His latest-to-date venture is a natural sequel to the year 2000 "Heaven and Earth" album by the pseudonymous KC ProjeKct X, updated with a shock dose of industrial mayhem filtered through the mind of Trent Reznor, electric Miles Davis at his farthest out, and other alien influences too bizarre and frightening to face in broad daylight. Anyone familiar with the cut-'n'-paste critical beats of Mastelotto's BPM&M project (alongside producer Bill Munyon, a collaborator here as well), or his eclectic local Austin band Mastica (likewise deserving a berth in these Archives) should feel at home listening to the new group's self-titled album.

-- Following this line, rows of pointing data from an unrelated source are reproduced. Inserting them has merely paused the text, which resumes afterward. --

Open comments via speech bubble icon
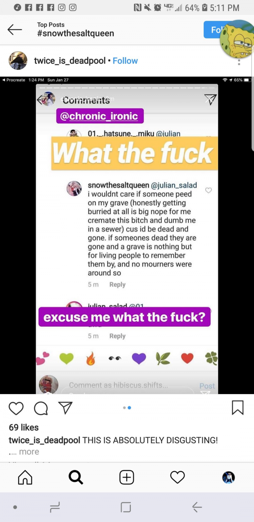This screenshot has width=254, height=522. pos(41,408)
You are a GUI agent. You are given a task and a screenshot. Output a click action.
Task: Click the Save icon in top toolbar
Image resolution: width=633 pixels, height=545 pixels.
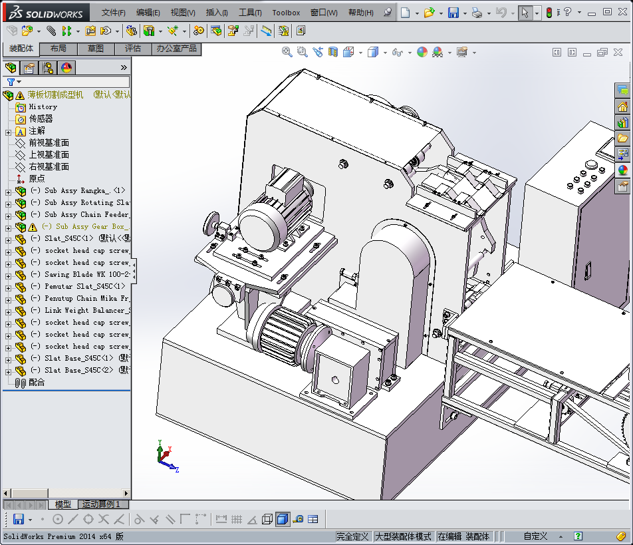point(453,13)
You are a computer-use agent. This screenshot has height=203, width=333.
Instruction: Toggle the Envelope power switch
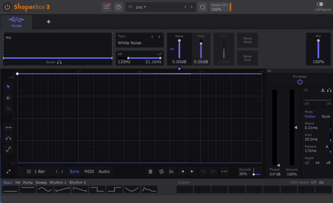point(300,82)
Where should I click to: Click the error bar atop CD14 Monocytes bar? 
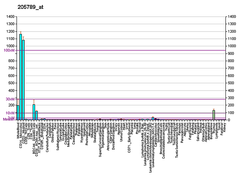pyautogui.click(x=21, y=32)
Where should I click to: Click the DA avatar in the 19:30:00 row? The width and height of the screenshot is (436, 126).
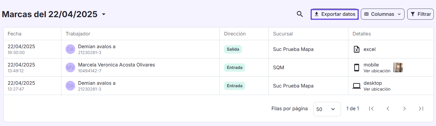70,49

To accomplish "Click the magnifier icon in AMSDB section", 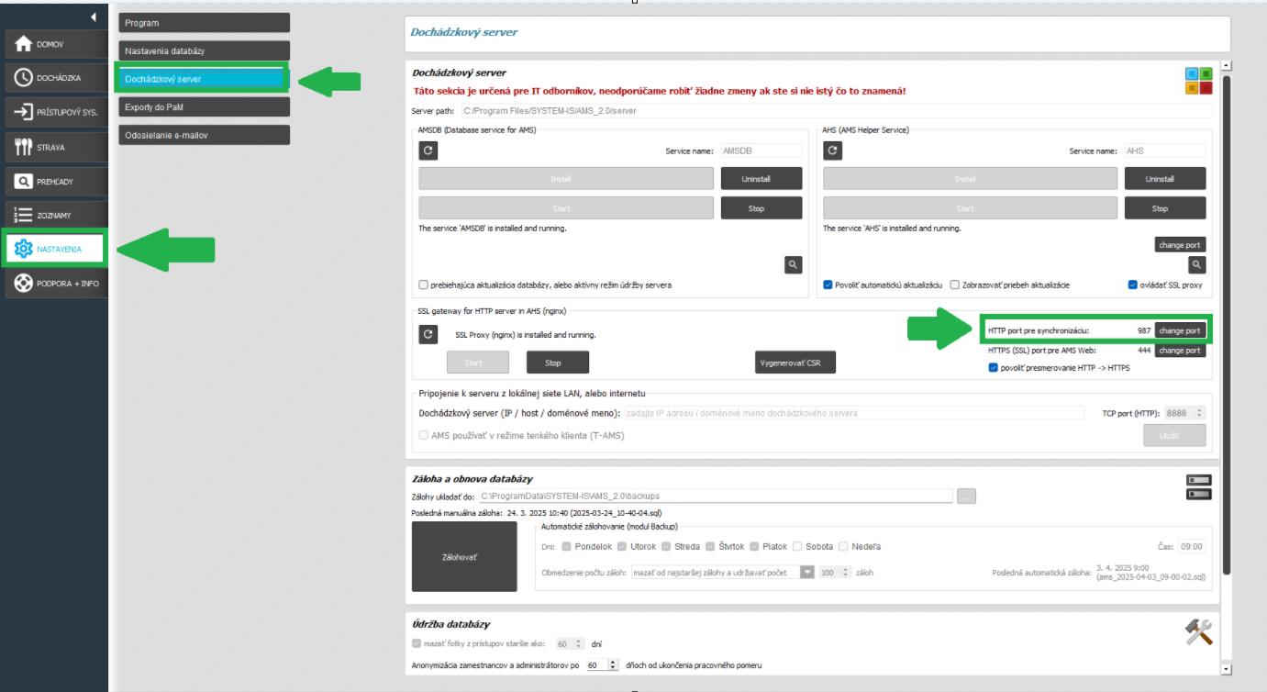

The band moniker conflates the surnames of each player: David KOllar, Pat MAstelloto, and Paolo RAineri, together forming an unorthodox power trio of guitars, drums and trumpet, with Kollar adding the 'electronic textures' that help give the music its unnerving intensity. Credit is also given to a Sound Designer, and with good reason: Raineri's distorted trumpet often becomes analogous to (and indistinguishable from) the wail of an electric guitar, providing an effective substitute for an instrument already anachronistic in modern music making.

At first exposure the album might sound harsh and unsettling, much like the visceral cover art. But there's a living, beating heart inside this malformed beast, and its possible to discern a semblance of actual melody hidden underneath all the fraKctured ambience. Aside from some isolated vocal narration orphaned from an imaginary film-noir soundtrack ("vengeance chokes my breath...am I breathing?") the album is entirely instrumental, and largely unscripted. But the implicit song forms do exist, and give the music extra resonance.

It's not a stretch to hear the effort as a preview of one possible future for Progressive Rock, shorn of any retro-symphonic refinement. Which would make it a shame that Mastelotto is back on the KC payroll again. Komara will never enjoy the influence or popularity of King Crimson, but this bastard stepchild of the aging monarch at least inherited all the audacity now dormant in the Crimson court.